Christen

JUNEAU, Alaska (Legal Newsline) - The Alaska Supreme Court has upheld the decision of a lower court finding the former director of a corporate board liable for breach of fiduciary duty.

The Court, in its April 22 opinion, affirmed both the jury's verdict and the superior court's order.

In 2004, the board of directors of Chugach Alaska Corporation was divided into two factions, one led by incumbent chairwoman Sheri Buretta, who had chaired the board for several years, and the other by board member Robert Henrichs.

In March 2004, a coalition of board members voted to remove Buretta as chair and install Henrichs in her place. Henrichs served as chairman for about six months, but the board remained divided during that time.

Following the October 2004 annual meeting, a new board majority voted to reinstate Buretta. At this time, the CAC also filed a lawsuit alleging that Henrichs had engaged in a pattern of misconduct during his chairmanship that violated his duties to the corporation.

A jury verdict found him liable for breach of fiduciary duty, and the superior court order banned him from serving on the corporation's board of directors for five years.

In his appeal to the state's high court, Henrichs argued the superior court erred by refusing to instruct the jury on what he refers to as a statutory "safe harbor" defense; instructing the jury that he could be found liable for ordinary negligence; refusing to instruct the jury on his equitable defenses; and barring him from serving on the board of directors for five years.

The Court, in its 20-page ruling, said it found no reversible error in the superior court's jury instructions. Also, it said, the superior court did not abuse its discretion by banning Henrichs from serving on the board for five years. Justice Morgan Christen authored the Court's opinion.

The justices said the evidence did not show that Henrichs could avoid liability because he relied on the advice of counsel.

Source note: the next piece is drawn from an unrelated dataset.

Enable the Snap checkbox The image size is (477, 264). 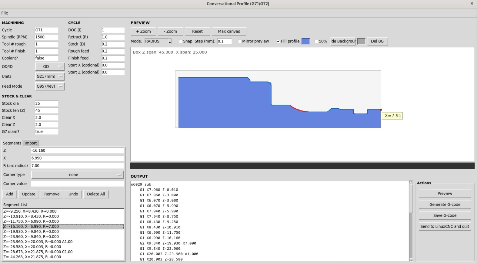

And while Henrichs argued that the court erred by banning him from serving on the board because his breaches were not "sufficiently serious," the issue is not included in his points on appeal or statement of issues presented for review, the Court noted.

"We agree with CAC that this argument was waived," it wrote. "Further, our independent review of the record satisfies us that the court did not abuse its discretion by banning Henrichs from serving on CAC's board for five years."

The superior court, it said, "applied the correct statutory standard."